Naz Yeni is a theatre-maker, movement practitioner, drama teacher and researcher. She is currently working as an Associate Lecturer at Anglia Ruskin University, Cambridge UK. She trained classically as an actor at Hacettepe University Ankara State Conservatoire (Turkey) and Birmingham School of Speech and Drama (UK). Her directing credits include Turkish State Theatres (Ankara) and Arcola Theatre’s participation group Alaturka alongside a number of fringe productions over the years. During the pandemic, she founded Seyyar Kumpanya: after collaborating with a number of migrant artists from Turkey, the company has produced the performance-as-research project, Migrant Shakespeare, performed in English and streamed digitally at Edinburgh Fringe, as well as a new stage adaptation of The Trial by Kafka, performed in Turkish, which about to start its UK tour. Her doctoral research focused on the stylistics of the staging process in the theatre and the aesthetics of style as an idiosyncratic concept. Her academic publications include “Performative Provocations of an Academic ‘Theaterer’“ in Book 2.0, published by Intellect (2018).
Koray Can Yanaşık is a Turkish actor based in London. He studied drama in the Haliç University of Istanbul. He has worked in plenty of successful stage productions in Turkey, such as What Do You Say (2019), Helikon (2018), Narnia Chronicles (2018), Witches (2015), Hamlet Machine (2014), as well as the film Bembeyaz (‘Pure White’, 2021) written and directed by Necip Çağhan Özdemir, which got an award from the Antalya Golden Orange Film Festival. He also took part in the comedy series Afili Aşk (2020). In London, he is currently continuing his research focusing on physical and musical theatre.

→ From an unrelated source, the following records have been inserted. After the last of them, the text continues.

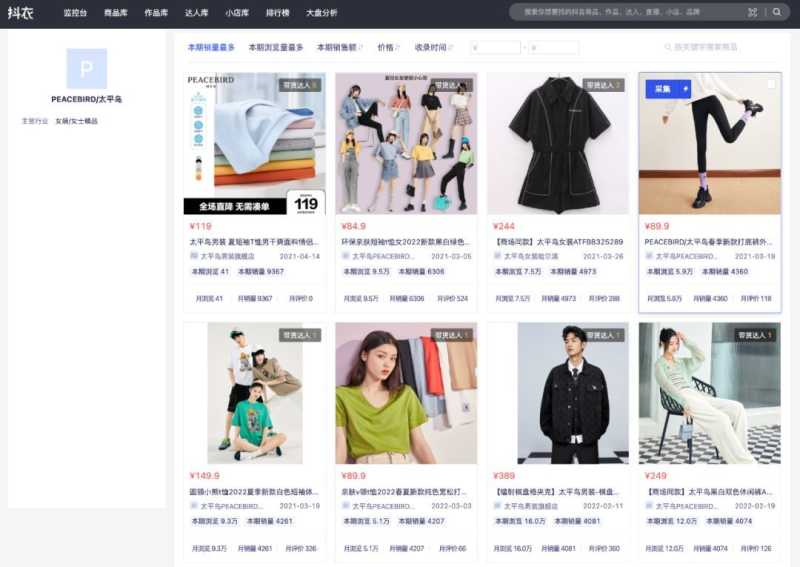The height and width of the screenshot is (567, 800).
Task: Click the 带货达人 badge on first product
Action: 300,85
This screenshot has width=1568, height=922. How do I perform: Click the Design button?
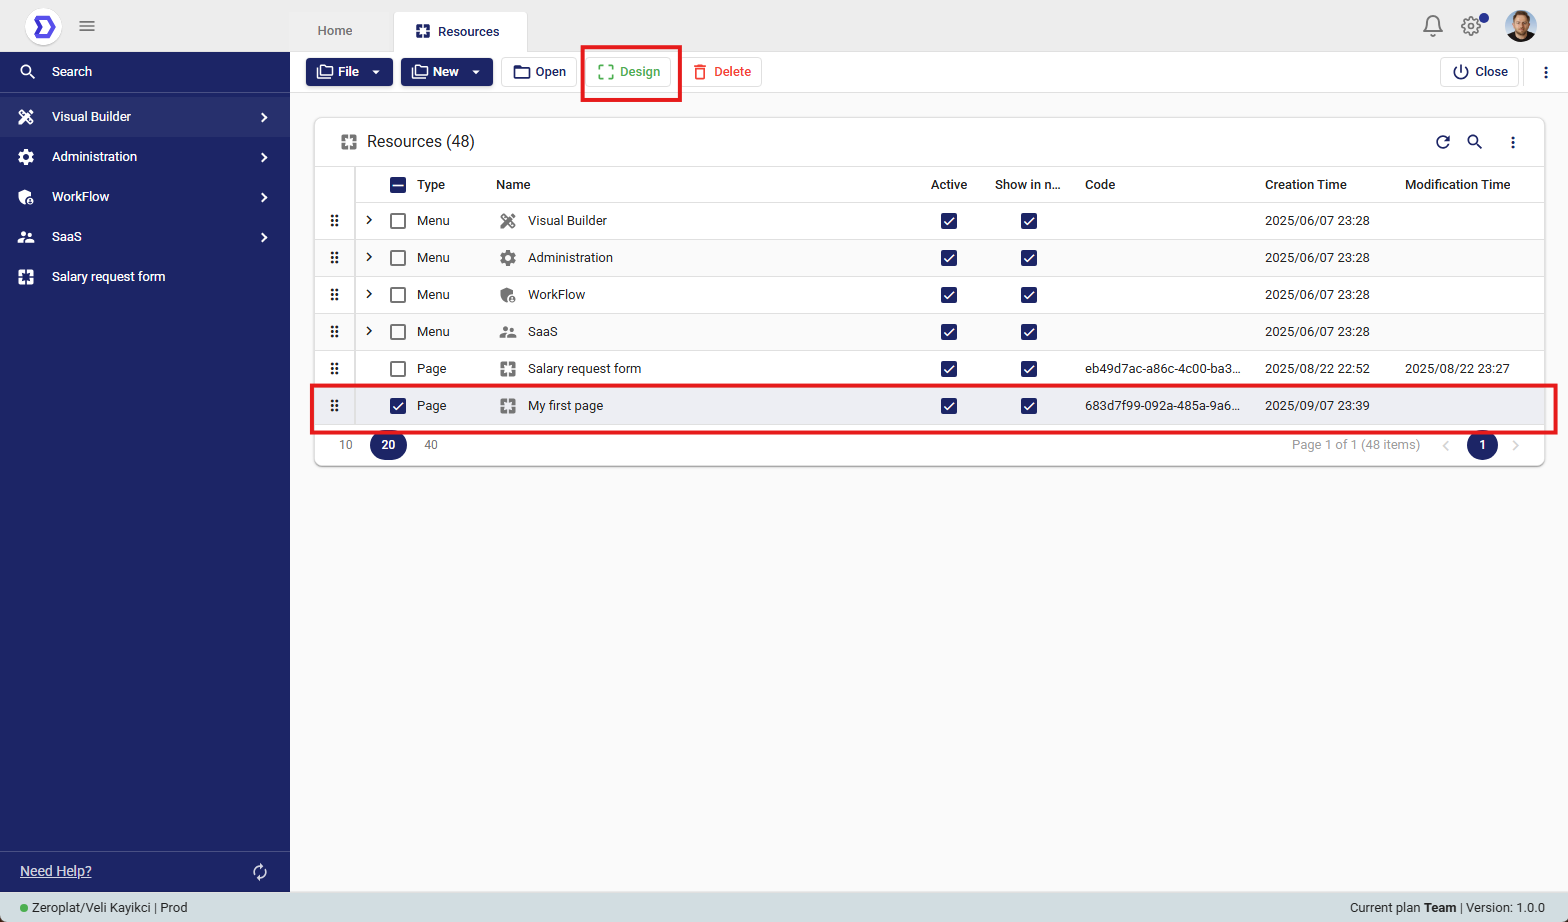pos(629,72)
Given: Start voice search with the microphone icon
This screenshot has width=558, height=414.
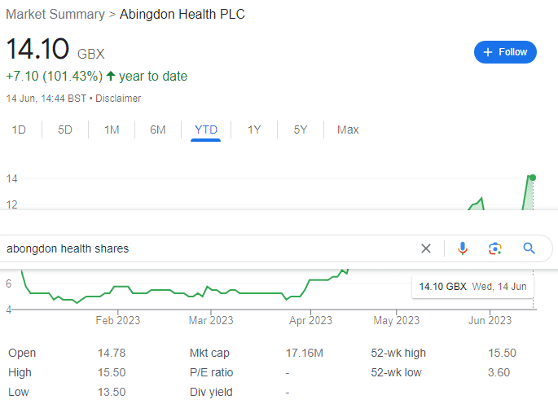Looking at the screenshot, I should point(462,248).
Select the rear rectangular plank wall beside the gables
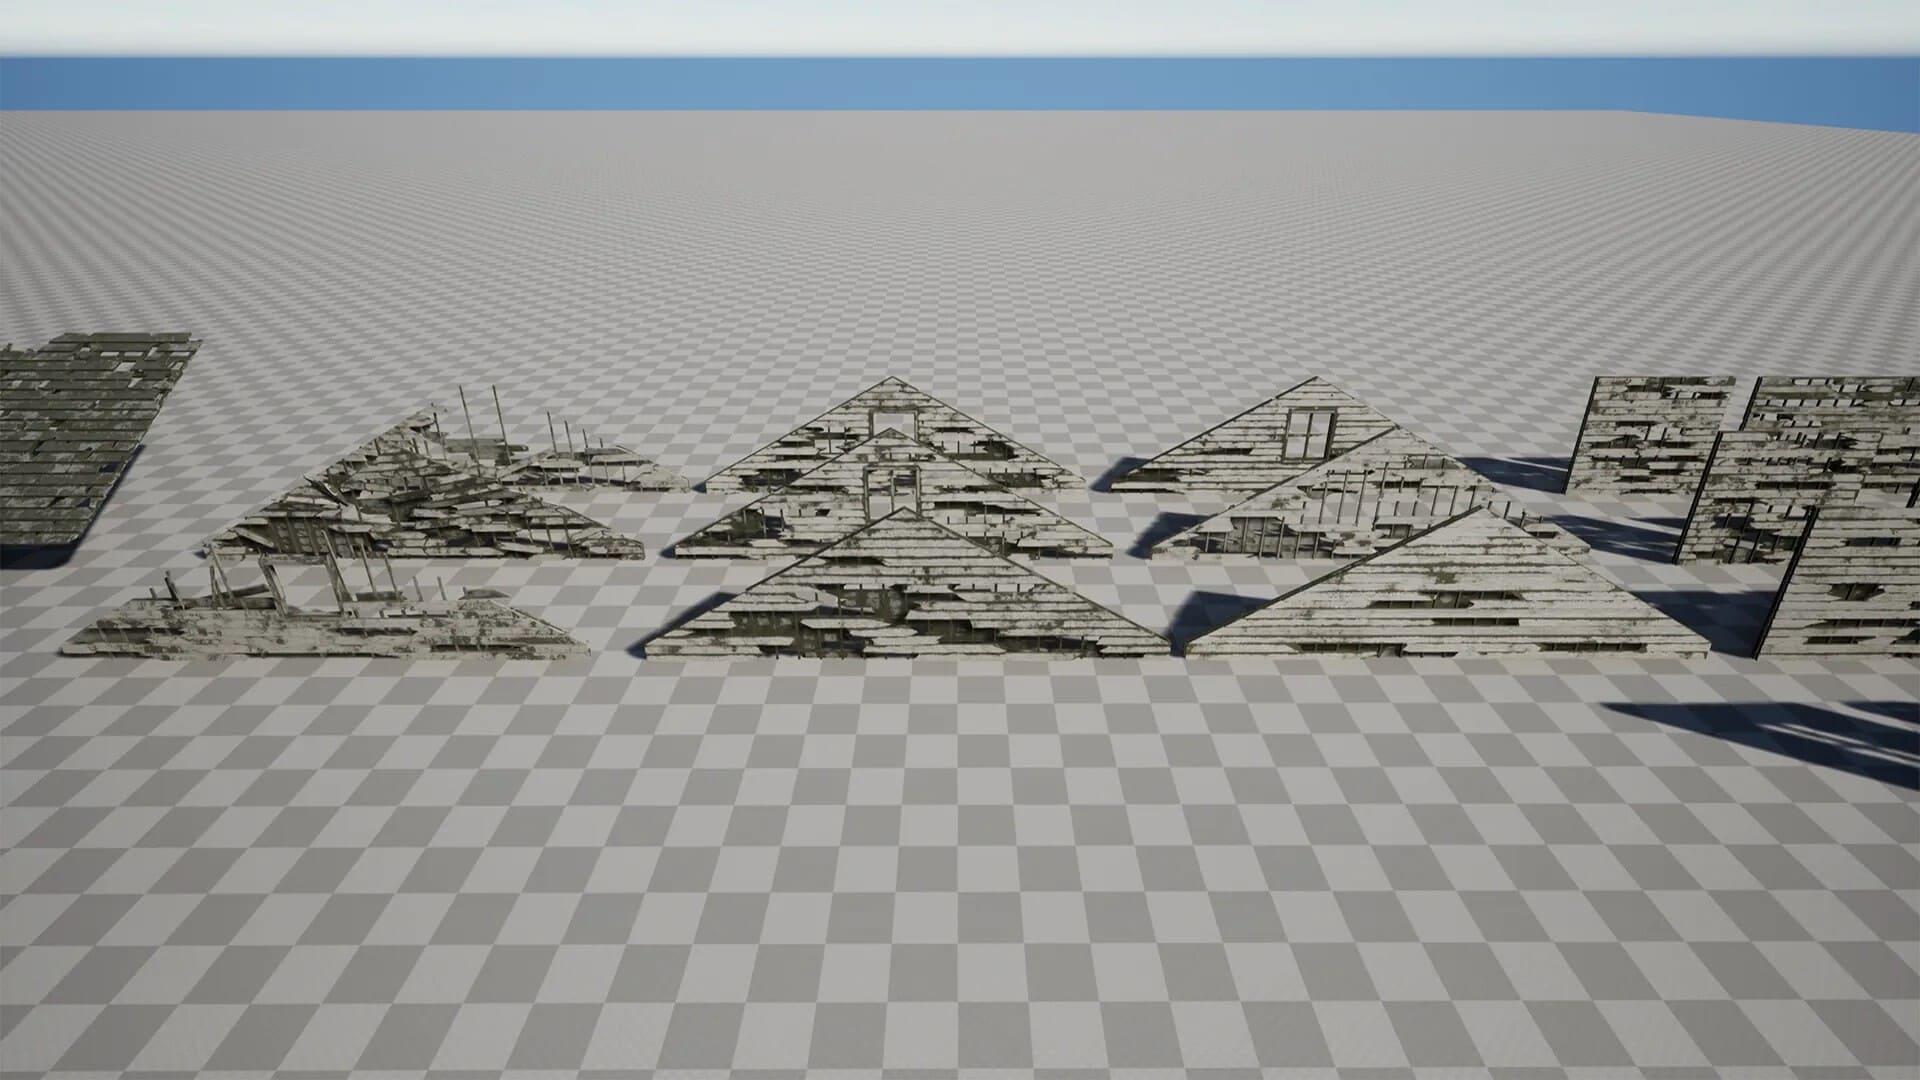The width and height of the screenshot is (1920, 1080). pos(1648,435)
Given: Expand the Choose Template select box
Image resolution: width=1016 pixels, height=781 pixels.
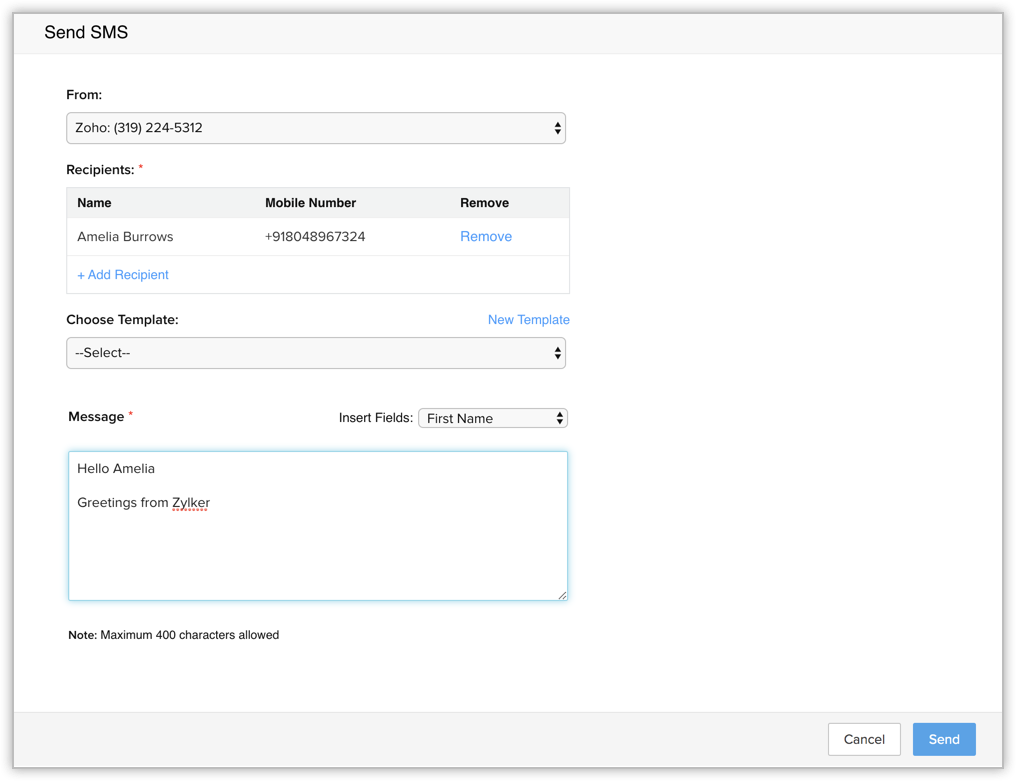Looking at the screenshot, I should [x=316, y=353].
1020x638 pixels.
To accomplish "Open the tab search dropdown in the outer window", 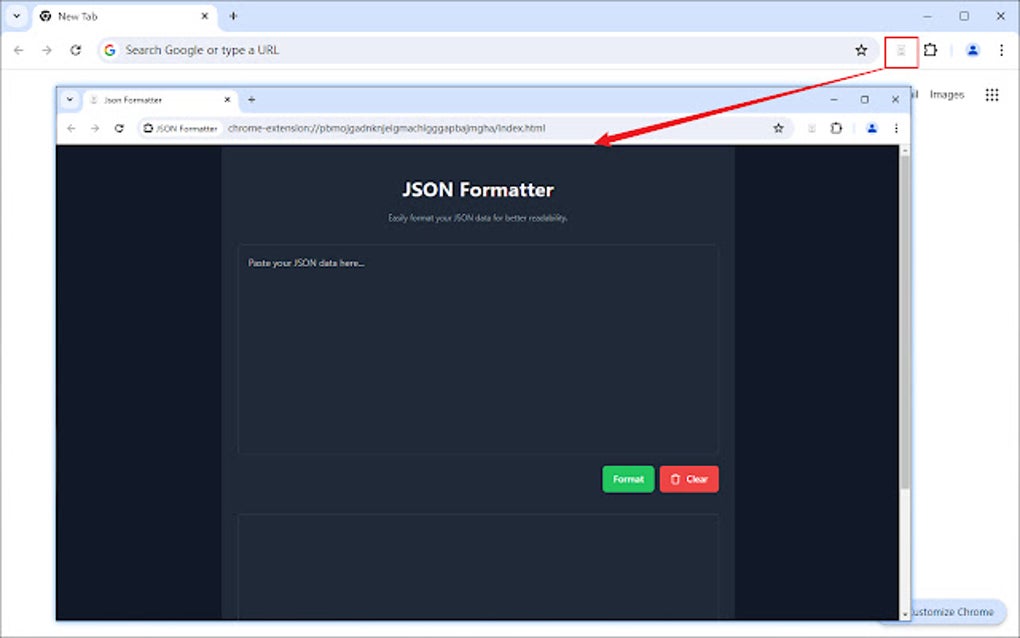I will [16, 16].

Pieter Verstraete is a theater scholar, cultural activist and critic based in Berlin. He received his PhD from the University of Amsterdam in 2009. He has worked at the Universities of Exeter, Amsterdam, Nijmegen and various Turkish universities. He is currently a tenured Assistant Professor in Arts, Culture and Media at the University of Groningen and a Marie Skłodowska-Curie Research Fellow at the Theatre Studies Institute of the Free University of Berlin. He is managing editor of the European Journal of Theatre and Performance (EJTP) and he advises the Dutch Council for Arts in the opera committee. Co-editor of Inside Knowledge: (Un)doing Ways of Knowing in the Humanities (CSP 2009), Cathy Berberian: Pioneer of Contemporary Vocality (Ashgate/Routledge 2014), and Theatre, Performance and Commemoration: Staging Crisis, Memory and Nationhood (Bloomsbury/Methuen Drama 2023), as well as the fourth special Essays section on ‘Activism and Spectatorship’ of EJTP.